Work to complete:
• A. In the mailing-list excerpt on window managers, which window manager put a black rectangle around any widget that had the focus?
• B. Copy out the lines of the records from the one containing "This screenshot has" through the end of the records, inclusive, omitting the pictures.

Excerpted text:
____________
The short answer is that there is no reason to use Wayland unless you are
testing/working on it. There is no reason to use Wayland in the audio
world as all of your software will have to use Wayland's X translation to
run it. Good Audio plugins do not use QT or GTK or other dynamic library
based GUI's and so will not have wayland back ends. (This is probably true
for plugins for other kinds of sw as well... like gimp for example)

--
Len Ovens
www.ovenwerks.net
Tim
2018-10-09 18:36:19 UTC
Permalink
On 10/09/2018 11:42 AM, Len Ovens wrote:
> One of the "new" gnome-isms that I hate is thew take over of of the
> window decorations. I tend to use many windows on any screen and I want
> to know which window has focus. I look for a desktop theme where the
> window with focus has a different colour than all others. Right now I am
> using orange for focused and grey for unfocused. Any gnome app I use
> insists on a grey title bar no matter what the theme is and merely makes
> the text slightly greyer for unfocused. This forces one to use click to
> focus instead of focus follows mouse (they still don't seem to have
> focus follows mind for some reason) which makes things like copying from
> one window in full view to a window partly covered hard to do.
>
> Skinny window handles is another of complaint I have against many of the
> newer desktop themes. The motif wm may be old and plain but it easy to
> actually use.... though some of the old scroll bars took some getting
> used to  :)   No I am not suggesting a return to motif or fvwm...


Just a side comment: It can be useful, especially during design
and debuggging of an app, to know exactly which widget has the
keyboard focus - no matter how small or insignificant the widget.

I had found that the only WM ever to do this thoroughly and completely
was... the ancient TAB window manager.
TAB WM put a black rectangle around *any* widget that had the focus,
no exceptions, no matter what the widget.

I found it annoying but understandable that later WMs (themes actually)
didn't do that and typically only highlight widgets such as line
editors and so on. Some themes did a terrible job of highlighting
buttons and it was a real pain to ensure that all the various themed
buttons worked the way we wanted in our app.
____________
Materials provided:

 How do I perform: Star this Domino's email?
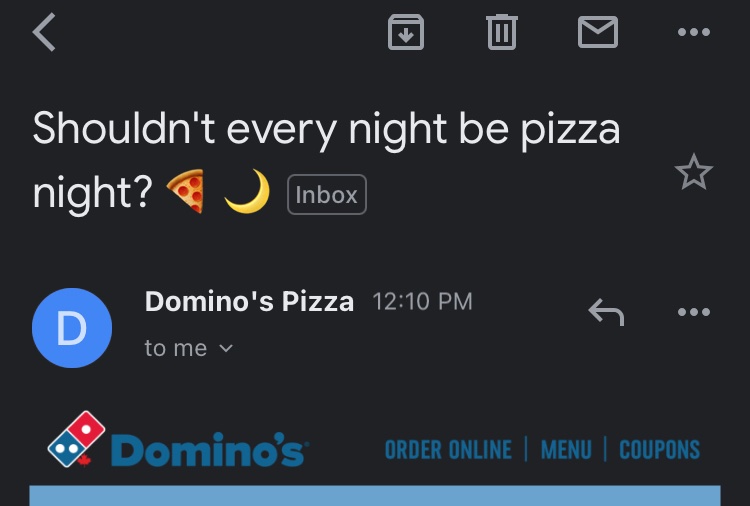(x=694, y=172)
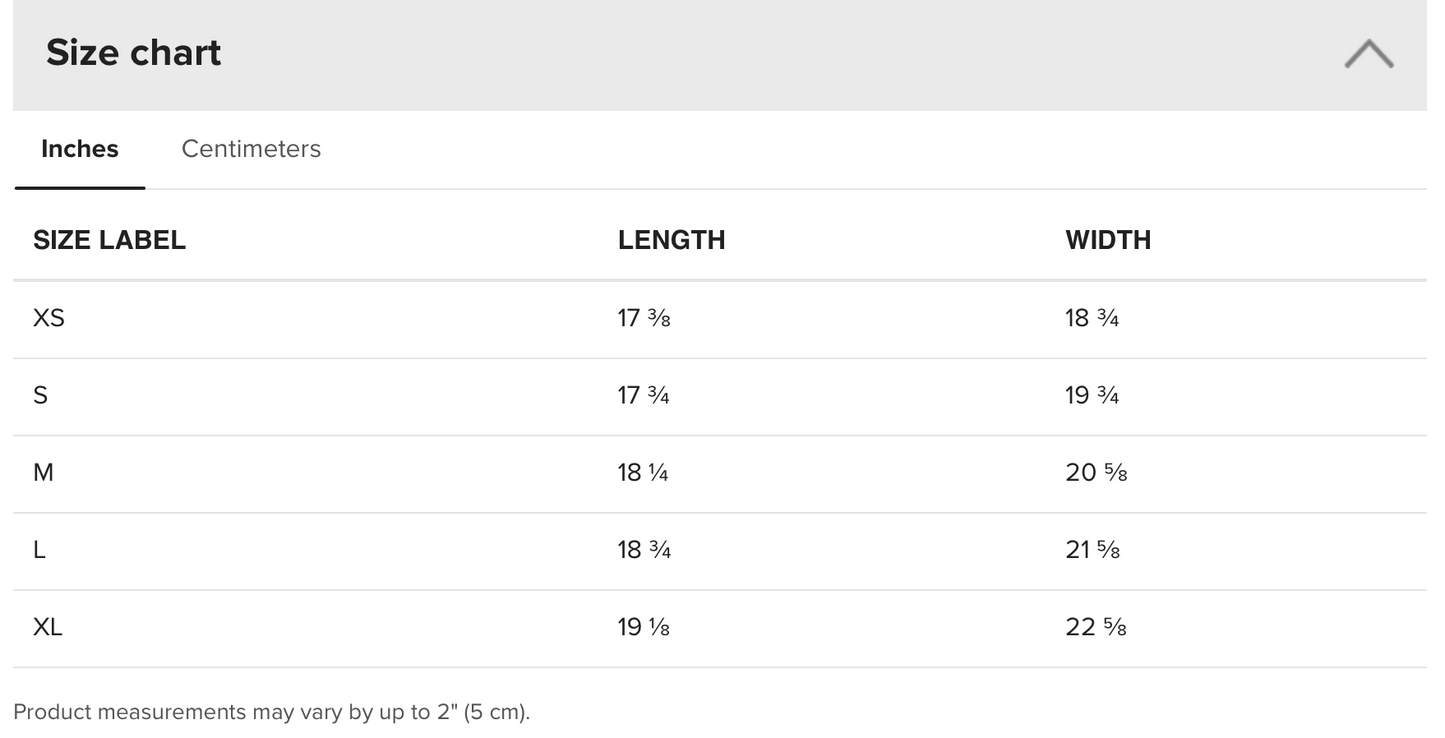The image size is (1445, 738).
Task: Select the S size row label
Action: click(x=41, y=395)
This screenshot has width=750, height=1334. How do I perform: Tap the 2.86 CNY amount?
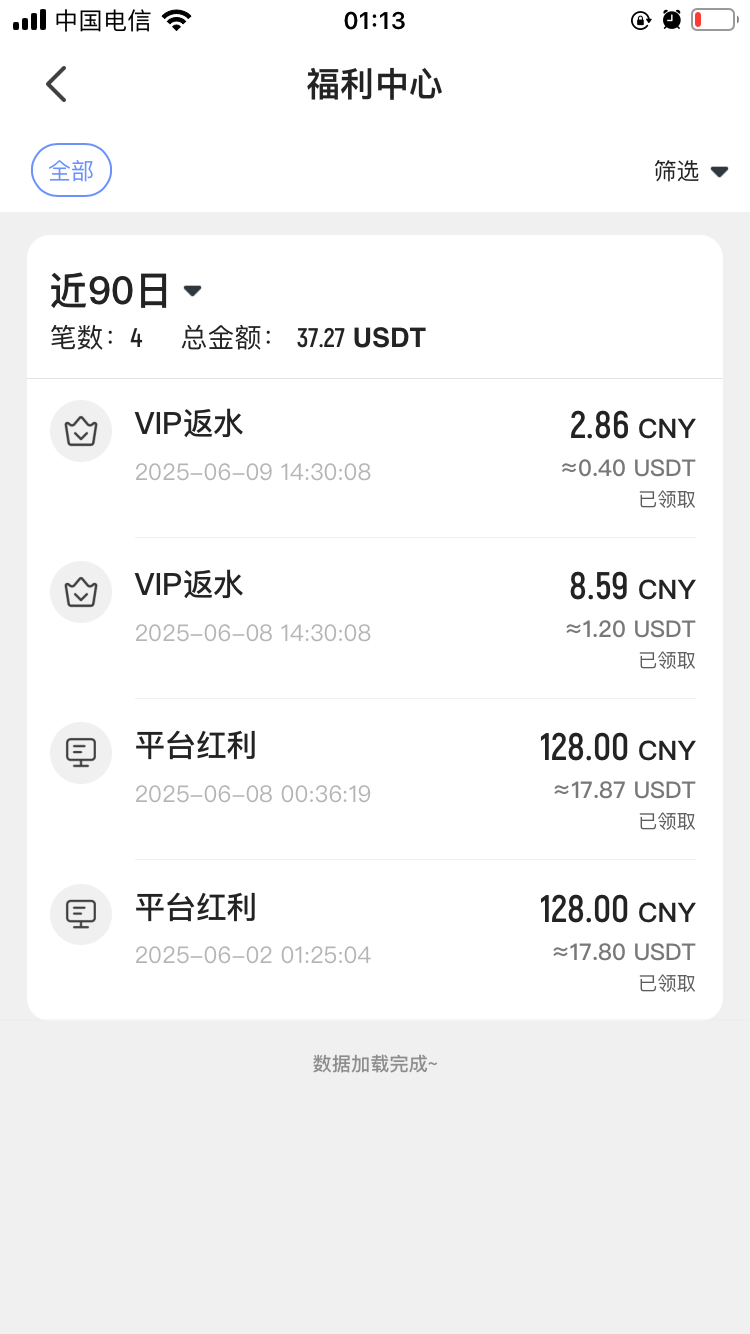point(632,427)
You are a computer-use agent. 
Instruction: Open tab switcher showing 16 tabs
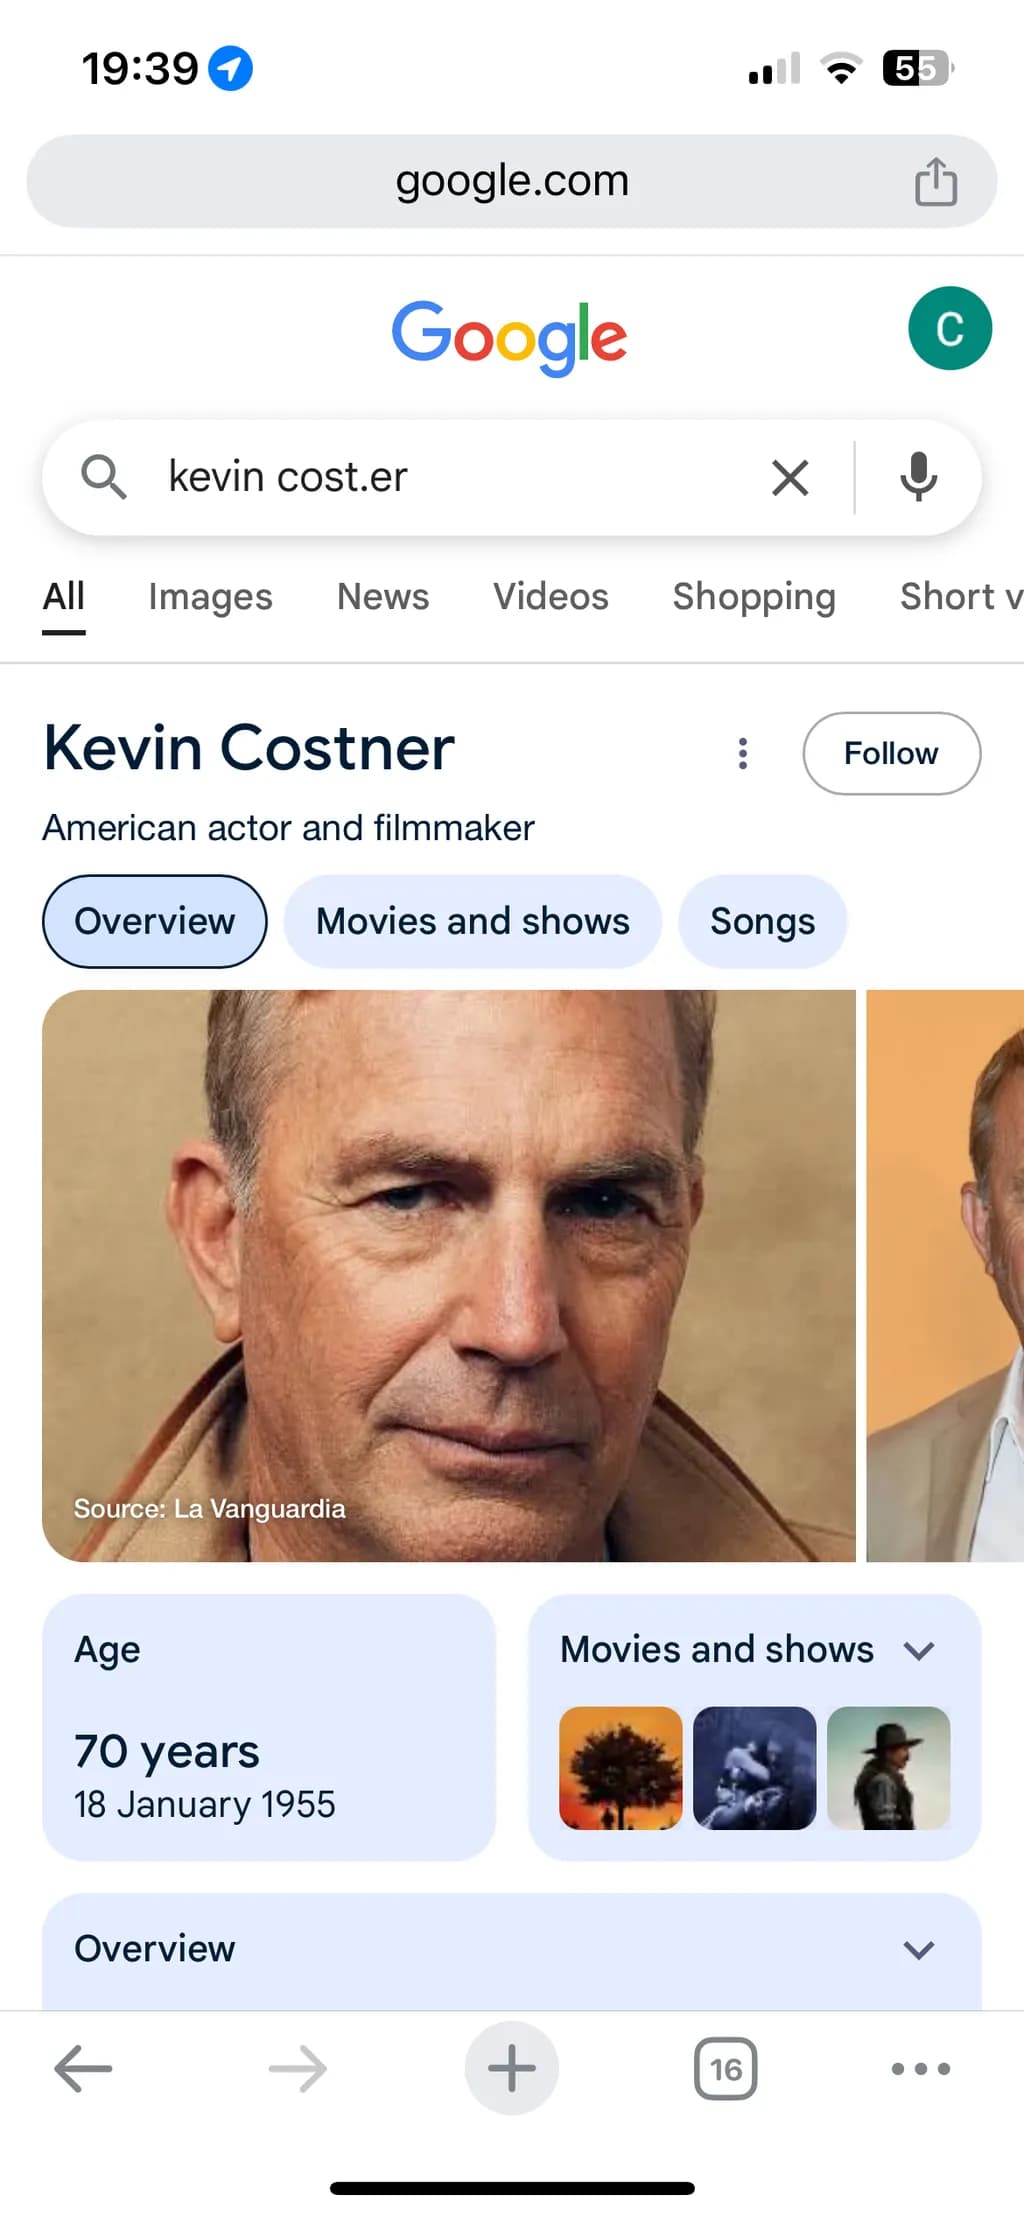726,2068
____________
Outputs in order:
• A. The TAB window manager.

• B.
This screenshot has width=750, height=1334. How do I perform: Tap the 2.86 CNY amount?
point(632,427)
You are a computer-use agent. 
Instruction: Open tab switcher showing 16 tabs
726,2068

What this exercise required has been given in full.